→ DATASET CONTENT
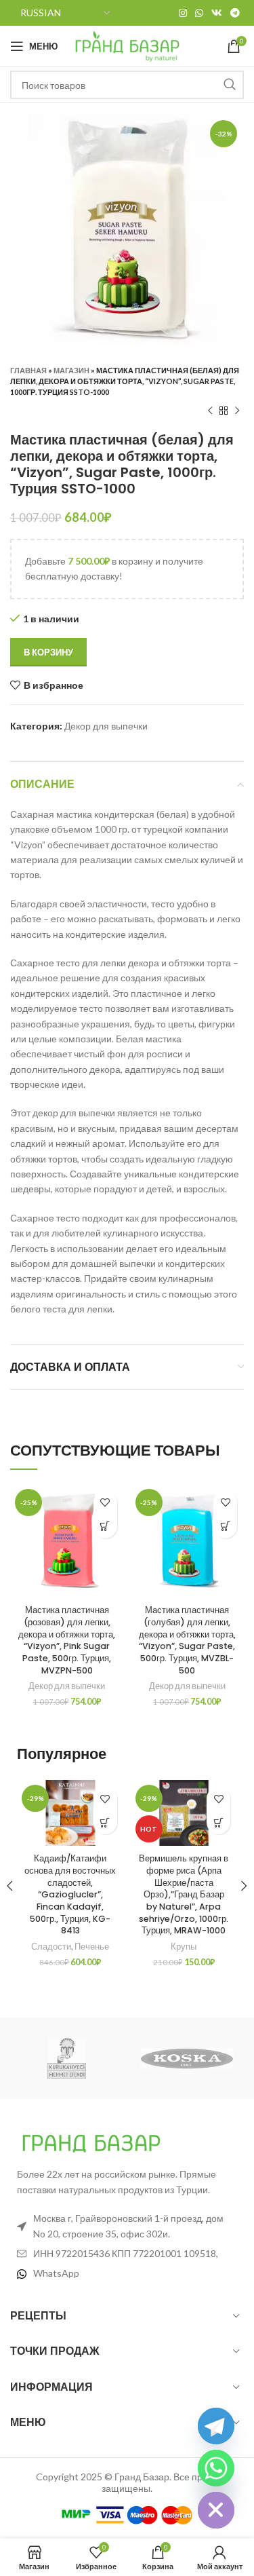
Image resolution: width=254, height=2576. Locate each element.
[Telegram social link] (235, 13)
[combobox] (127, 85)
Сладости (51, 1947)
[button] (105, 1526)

→ TASK STATEMENT
Exactly as written, give again every line from the one containing "[Telegram social link] (235, 13)" through the last line of the material above, and no other lines.

→ WORKED SOLUTION
[Telegram social link] (235, 13)
[combobox] (127, 85)
Сладости (51, 1947)
[button] (105, 1526)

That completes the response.